* **EXCERPT PROVIDED**
*****

Economy
Customs Agents Allege Arbitrary Increase in Haulage Fare at Onne Port
By Bon Peters
There has been palpable tension at Onne Port in Rivers State over what the Association of Nigeria Licensed Customs Agents (ANLCA), Eastern Zone, described as an alleged arbitrary increase in haulage fare by the transport unions, maritime flat and cargo and freight forwarding transport, in connivance with the Nigeria Shippers Council (NSC).
Our correspondent reports that trouble started last week following an arbitrary increase in transport fare at Onne to about 200 per cent, according to ANLCA.
In an exclusive interview with our correspondent on the sidelines of an emergency meeting at Onne, Port Harcourt, the Rivers State capital, the Zonal coordinator of ANLCA Eastern Zone, Mr Joshua Ahuama, said, “The recent attempt by the truckers’ association to increase transport rate by more than 200 per cent is mostly unjust, unwarranted and inhibitive to trade. Hence, the freight forwarders’ leadership’s interface with the NSC.”
Mr Ahuama regretted that after all valid arguments have been made on the matter, the South-South Zonal Director of NSC, Mr Glory Onojedo, felt compelled, and put a call across to the truckers’ association, directing them to suspend the implementation of the new rate, pending the conclusion of all necessary deliberations on the matter.
He said his association was piqued at the behaviour of the transport unions who, according to him, walked out of a meeting among ANLCA, NSC and the transport unions chatting solidarity songs, vowing to stand on their mandate.
Mr Ahuama insisted that the freight forwarders’ leadership requested that the council to put its instruction and directive to the truckers in writing to allow for concrete evidence and ease of reference.
According to him, the truckers’ union have refused to revert to the old rate but rather had gone ahead to implement the new price regime even to the extent of locking up some trucks that have refused to increase their fares.

*****

* **STORED RECORDS**
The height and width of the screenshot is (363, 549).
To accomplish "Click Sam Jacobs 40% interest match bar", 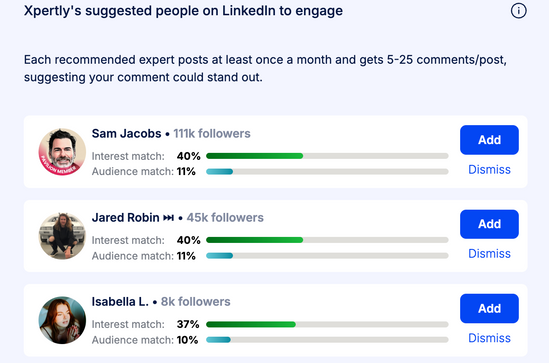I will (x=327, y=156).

*****

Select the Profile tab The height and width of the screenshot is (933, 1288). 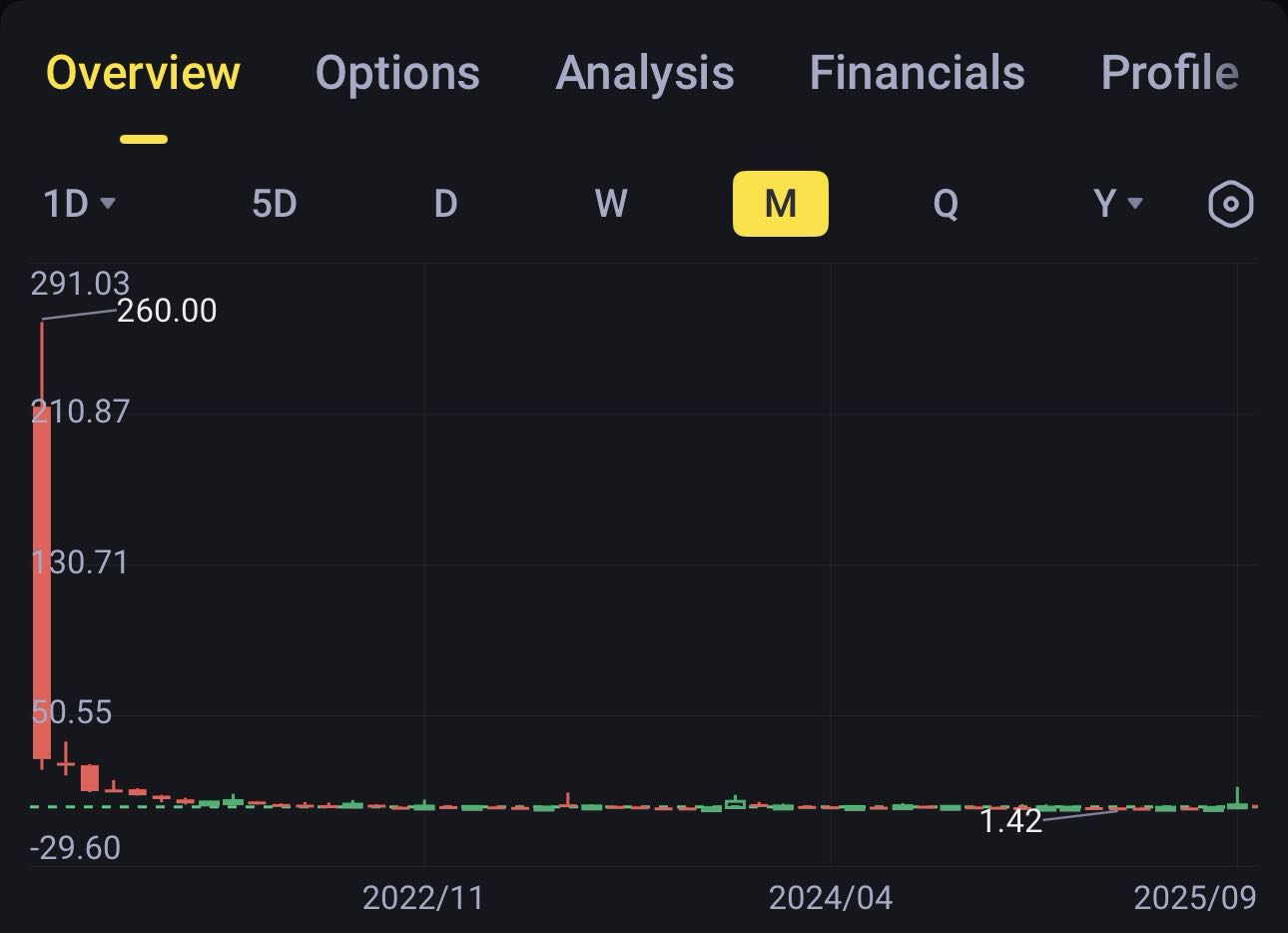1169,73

*****

From the article on the Onne Port haulage fare dispute, reproduce word for word the passage from "In an exclusive" to "on the matter.".

In an exclusive interview with our correspondent on the sidelines of an emergency meeting at Onne, Port Harcourt, the Rivers State capital, the Zonal coordinator of ANLCA Eastern Zone, Mr Joshua Ahuama, said, “The recent attempt by the truckers’ association to increase transport rate by more than 200 per cent is mostly unjust, unwarranted and inhibitive to trade. Hence, the freight forwarders’ leadership’s interface with the NSC.”
Mr Ahuama regretted that after all valid arguments have been made on the matter, the South-South Zonal Director of NSC, Mr Glory Onojedo, felt compelled, and put a call across to the truckers’ association, directing them to suspend the implementation of the new rate, pending the conclusion of all necessary deliberations on the matter.